» Stated goal:
Turn everything in the data, from its first line down through the line containing "Action: pyautogui.click(x=349, y=225)", into a numbered list, leaving out any blank lines.

» The data:
------------------------------------

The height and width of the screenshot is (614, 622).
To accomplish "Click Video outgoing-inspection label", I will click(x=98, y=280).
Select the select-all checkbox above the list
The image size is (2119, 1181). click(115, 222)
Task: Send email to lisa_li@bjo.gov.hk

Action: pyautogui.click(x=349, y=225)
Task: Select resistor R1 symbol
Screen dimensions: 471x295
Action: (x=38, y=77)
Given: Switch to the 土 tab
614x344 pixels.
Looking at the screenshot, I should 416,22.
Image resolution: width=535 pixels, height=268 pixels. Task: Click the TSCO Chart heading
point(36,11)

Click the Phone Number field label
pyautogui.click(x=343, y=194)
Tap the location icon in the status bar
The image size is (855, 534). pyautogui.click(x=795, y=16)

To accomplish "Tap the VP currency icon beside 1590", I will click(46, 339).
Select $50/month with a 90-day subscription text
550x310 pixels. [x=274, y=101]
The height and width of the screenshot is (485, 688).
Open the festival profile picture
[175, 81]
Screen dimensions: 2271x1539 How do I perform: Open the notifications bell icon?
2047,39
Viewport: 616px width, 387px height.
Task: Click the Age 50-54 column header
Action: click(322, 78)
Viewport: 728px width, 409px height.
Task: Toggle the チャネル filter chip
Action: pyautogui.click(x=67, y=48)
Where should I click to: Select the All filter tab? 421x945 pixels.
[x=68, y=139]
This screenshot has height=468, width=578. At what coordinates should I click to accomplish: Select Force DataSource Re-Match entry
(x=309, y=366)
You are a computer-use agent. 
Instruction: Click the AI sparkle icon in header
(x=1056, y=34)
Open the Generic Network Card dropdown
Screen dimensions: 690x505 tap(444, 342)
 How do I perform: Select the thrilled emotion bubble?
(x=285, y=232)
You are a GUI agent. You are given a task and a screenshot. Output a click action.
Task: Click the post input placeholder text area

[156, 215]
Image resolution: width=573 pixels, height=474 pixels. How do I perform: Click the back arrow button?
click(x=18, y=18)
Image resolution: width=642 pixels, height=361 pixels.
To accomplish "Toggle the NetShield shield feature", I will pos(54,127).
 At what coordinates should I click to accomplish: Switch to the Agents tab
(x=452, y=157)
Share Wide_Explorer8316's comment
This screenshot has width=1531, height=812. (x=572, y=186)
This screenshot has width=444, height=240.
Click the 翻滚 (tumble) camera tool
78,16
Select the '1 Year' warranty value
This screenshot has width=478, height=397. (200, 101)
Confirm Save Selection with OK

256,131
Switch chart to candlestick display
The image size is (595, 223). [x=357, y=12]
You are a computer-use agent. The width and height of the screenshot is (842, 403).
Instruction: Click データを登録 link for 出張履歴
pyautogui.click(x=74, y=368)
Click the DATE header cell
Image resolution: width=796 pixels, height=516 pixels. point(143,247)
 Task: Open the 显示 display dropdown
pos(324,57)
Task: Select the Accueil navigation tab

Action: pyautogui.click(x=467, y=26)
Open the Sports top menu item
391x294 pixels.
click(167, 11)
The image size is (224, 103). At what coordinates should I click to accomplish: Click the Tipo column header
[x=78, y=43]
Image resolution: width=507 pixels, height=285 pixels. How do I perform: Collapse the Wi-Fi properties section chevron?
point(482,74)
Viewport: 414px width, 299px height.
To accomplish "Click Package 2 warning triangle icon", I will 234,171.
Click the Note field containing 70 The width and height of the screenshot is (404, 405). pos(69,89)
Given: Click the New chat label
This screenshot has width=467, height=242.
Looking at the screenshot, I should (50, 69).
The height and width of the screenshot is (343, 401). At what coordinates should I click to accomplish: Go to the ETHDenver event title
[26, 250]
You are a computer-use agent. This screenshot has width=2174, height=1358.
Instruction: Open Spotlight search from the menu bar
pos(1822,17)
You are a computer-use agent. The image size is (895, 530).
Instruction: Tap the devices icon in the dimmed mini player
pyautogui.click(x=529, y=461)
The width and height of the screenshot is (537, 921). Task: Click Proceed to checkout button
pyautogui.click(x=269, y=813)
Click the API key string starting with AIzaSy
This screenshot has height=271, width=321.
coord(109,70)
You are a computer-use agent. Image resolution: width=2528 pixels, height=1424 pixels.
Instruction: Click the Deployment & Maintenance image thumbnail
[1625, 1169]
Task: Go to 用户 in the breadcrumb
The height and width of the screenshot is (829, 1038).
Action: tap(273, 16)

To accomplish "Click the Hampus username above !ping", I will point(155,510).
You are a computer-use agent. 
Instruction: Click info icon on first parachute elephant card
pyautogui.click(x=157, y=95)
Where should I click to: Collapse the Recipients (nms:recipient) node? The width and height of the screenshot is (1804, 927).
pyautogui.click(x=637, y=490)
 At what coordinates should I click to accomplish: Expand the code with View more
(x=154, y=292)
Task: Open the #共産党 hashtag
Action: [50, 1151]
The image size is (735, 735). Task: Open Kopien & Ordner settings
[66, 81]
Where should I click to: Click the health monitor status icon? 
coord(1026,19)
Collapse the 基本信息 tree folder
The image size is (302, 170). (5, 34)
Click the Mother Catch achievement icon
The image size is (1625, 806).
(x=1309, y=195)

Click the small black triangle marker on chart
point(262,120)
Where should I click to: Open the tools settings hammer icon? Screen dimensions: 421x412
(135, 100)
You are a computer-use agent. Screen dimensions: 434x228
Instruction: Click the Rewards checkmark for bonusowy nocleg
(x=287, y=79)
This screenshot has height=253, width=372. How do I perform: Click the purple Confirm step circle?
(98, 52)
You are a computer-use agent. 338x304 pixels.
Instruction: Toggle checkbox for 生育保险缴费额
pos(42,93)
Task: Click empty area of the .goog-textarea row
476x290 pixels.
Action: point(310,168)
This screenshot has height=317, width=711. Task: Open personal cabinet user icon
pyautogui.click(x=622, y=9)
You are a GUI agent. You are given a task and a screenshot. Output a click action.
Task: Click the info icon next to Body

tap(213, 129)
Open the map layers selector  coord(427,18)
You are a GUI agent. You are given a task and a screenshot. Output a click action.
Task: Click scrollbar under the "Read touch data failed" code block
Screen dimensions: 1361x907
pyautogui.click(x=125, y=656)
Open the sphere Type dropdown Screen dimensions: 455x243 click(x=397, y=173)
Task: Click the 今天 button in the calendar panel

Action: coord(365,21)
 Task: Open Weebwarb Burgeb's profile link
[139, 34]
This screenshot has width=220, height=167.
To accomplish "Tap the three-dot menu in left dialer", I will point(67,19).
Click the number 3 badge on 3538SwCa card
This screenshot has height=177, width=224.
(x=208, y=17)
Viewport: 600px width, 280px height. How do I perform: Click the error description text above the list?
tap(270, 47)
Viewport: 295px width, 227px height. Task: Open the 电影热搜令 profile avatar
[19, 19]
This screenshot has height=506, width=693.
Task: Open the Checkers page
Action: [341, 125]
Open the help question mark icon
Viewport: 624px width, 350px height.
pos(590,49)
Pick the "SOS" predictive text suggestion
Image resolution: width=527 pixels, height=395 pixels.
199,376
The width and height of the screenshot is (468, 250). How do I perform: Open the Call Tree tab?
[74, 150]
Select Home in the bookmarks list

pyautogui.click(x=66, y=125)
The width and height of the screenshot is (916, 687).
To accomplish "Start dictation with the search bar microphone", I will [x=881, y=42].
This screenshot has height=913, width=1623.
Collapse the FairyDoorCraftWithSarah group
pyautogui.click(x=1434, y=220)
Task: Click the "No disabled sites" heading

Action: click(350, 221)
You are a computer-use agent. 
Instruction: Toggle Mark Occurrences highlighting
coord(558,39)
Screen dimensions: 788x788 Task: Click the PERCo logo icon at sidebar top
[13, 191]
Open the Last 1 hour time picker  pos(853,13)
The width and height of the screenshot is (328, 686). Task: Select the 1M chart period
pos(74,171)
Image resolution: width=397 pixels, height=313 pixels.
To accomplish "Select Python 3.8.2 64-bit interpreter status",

------------------------------------

» Expected answer:
1. The height and width of the screenshot is (614, 622).
2. To accomplish "Click Video outgoing-inspection label", I will click(x=98, y=280).
3. Select the select-all checkbox above the list
4. The image size is (2119, 1181). click(115, 222)
5. Task: Send email to lisa_li@bjo.gov.hk
6. Action: pyautogui.click(x=349, y=225)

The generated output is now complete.